Unless you’ve been hiding in some mountaintop religious monastery you’ve already heard the news about the NSA spying on millions of Americans. This should have been a headline back in 2006 when the program started but I guess mass indignation is better late than never.
Let’s face it, the government isn’t the only entity spying on you these days and hiding from these all pervasive services is becoming both increasingly difficult and inconvenient. Personally, I like being able to whip out my phone and see where I am in relation to where I’m going. Yet every time I do that I’m sharing my location and activities with an array of businesses that include my cell provider, Google, and probably another half-dozen companies looking over my electronic shoulder.

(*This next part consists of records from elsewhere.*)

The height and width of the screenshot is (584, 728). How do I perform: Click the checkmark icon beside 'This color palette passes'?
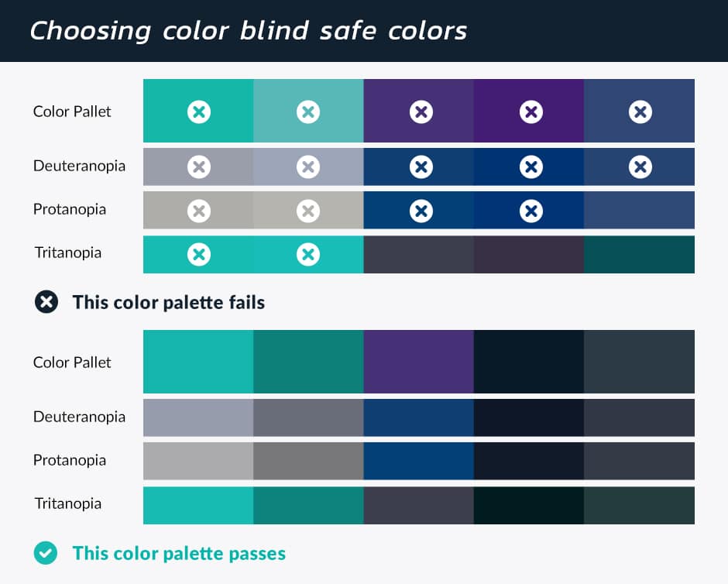(x=46, y=553)
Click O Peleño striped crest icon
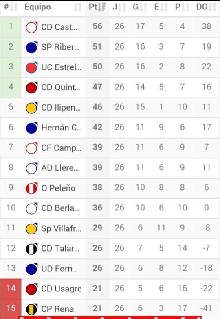 click(32, 188)
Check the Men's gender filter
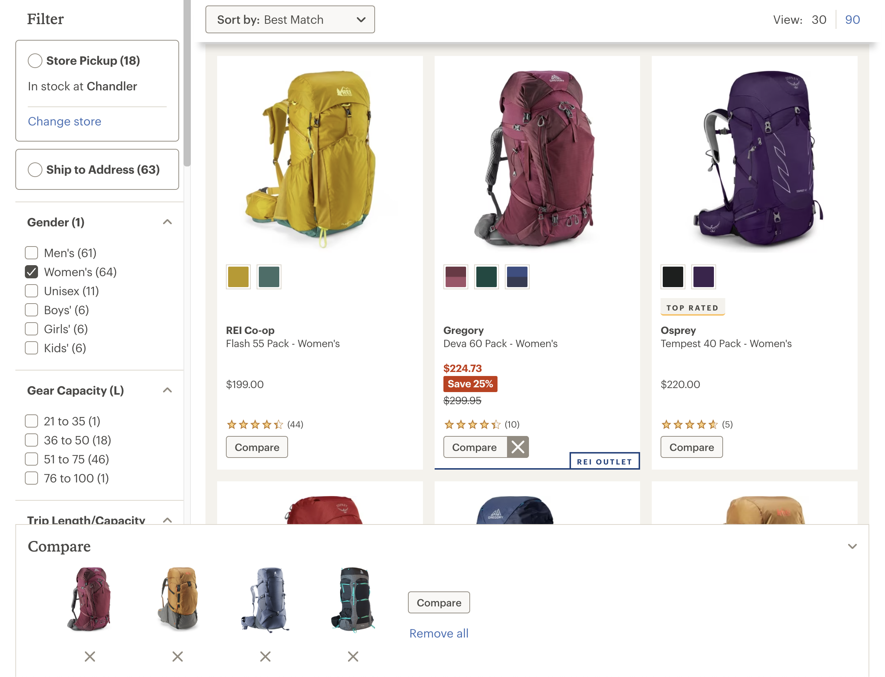Viewport: 885px width, 677px height. tap(32, 253)
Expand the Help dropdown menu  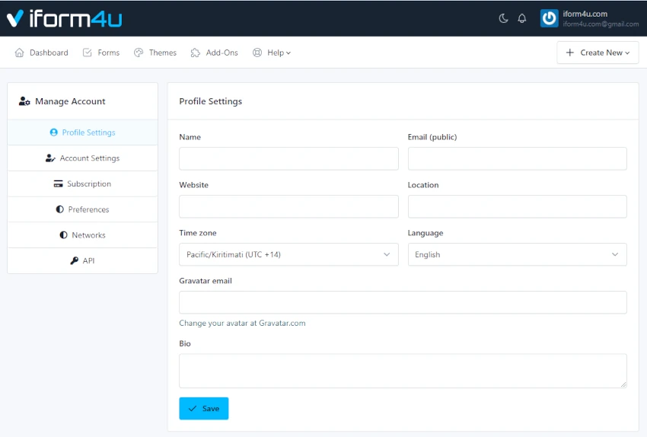(x=272, y=53)
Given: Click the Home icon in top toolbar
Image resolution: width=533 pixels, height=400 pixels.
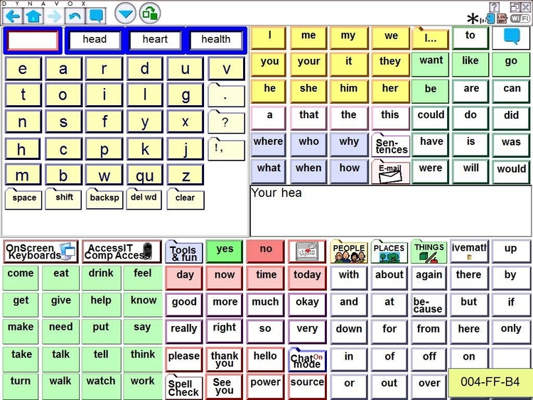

Going completely dark on your data trail is possible, but it’s extremely difficult and really inconvenient. The good news is that, unless you really are trying to hide from the government, it’s fairly easy these days to mask parts of your digital trail. You don’t have to hide all of it, just enough to muddy the waters and leave gaps in your digital life. There are some simple and free tools out there that can make Big Brother snooping a lot more difficult.
Tor used to be somewhat difficult to install and use but now adding it to your browser is pretty easy. Since the Tor network is open, anyone can establish a relay and monitor traffic coming and going on the node. You can bet that every major government on the planet is running a Tor node but that really doesn’t matter because you’re not using Tor to hide secrets from the NSA, you’re using Tor to keep your internet service provider from knowing all your business.
Tor sets up an encrypted link from your computer to the relay router and all your ISP sees is the encrypted connection. It’s none of Comcast’s business where you surf, right? You don’t have to use Tor for everything you do, just the things that aren’t anyone else’s business.
TrueCrypt is industrial strength, state of the art encryption that will even slow down the most seasoned government spy agency. You can use it to encrypt entire drives, including the boot partition, or create smaller encrypted containers that you can store safely online, on your computer, a thumb drive or even email them around. If your data gets stolen it’s useless without the passphrase.
TrueCrypt has one really neat feature and that’s the ability to nest encrypted containers. One password opens up the outer container and second secret pass phrase opens up the inner secret container. So, if you’re being waterboarded at GITMO you can give up the outer container password and no one knows the secret container is even there.
JavaScrypt turns this:
This is a secret message. Don’t read me Big Brother!
Into this (the passphrase is “digizd” if you want to try it out):
##### Encrypted: decrypt with http://www.fourmilab.ch/javascrypt/
ZZZZZ XNKLE MMUBX XJHTT USFFX SVUEP WAFQI PLLDH TMFEX PTMTX HULAD
UDXXC EHPKW XMRWO IUOWG HEOHW LAMCP FQFLA JMKWR PFTXR AISQK EUGIG
XTEHF OQUVC OQCCV AMNJG HPKPS ASDNS BGTQX MHJAI KDFVL VUWGD DTWJR
AHRLR KCWJU OUGHR FILOV MUDNV MBBRQ GCZZZ YYYYY
##### End encrypted message
It’s not bulletproof encryption but it would take a real person computer time and effort to decrypt it. Again, you don’t have encrypt every message, just the ones you want to make Big Brother work for.
If you want to encrypt your cell phone calls from the prying eyes of the government, there are new commercial solutions like SilentCircle that can encrypt your voice, text and emails for a flat annual fee. The downside is that unless both parties subscribe to SilentCircle, only your side of the conversation is encrypted, but at least it’s your half.
I believe our government is about to find out the hard way that the more pervasive and widespread snooping becomes, the more likely it will motivate people to explore their options for encryption. The encryption you employ doesn’t even have to be all that bulletproof, just inconvenient to crack. If enough people do just that, it will keep the codebreakers at the NSA busy for a long time trying crack grandma’s cookie recipe.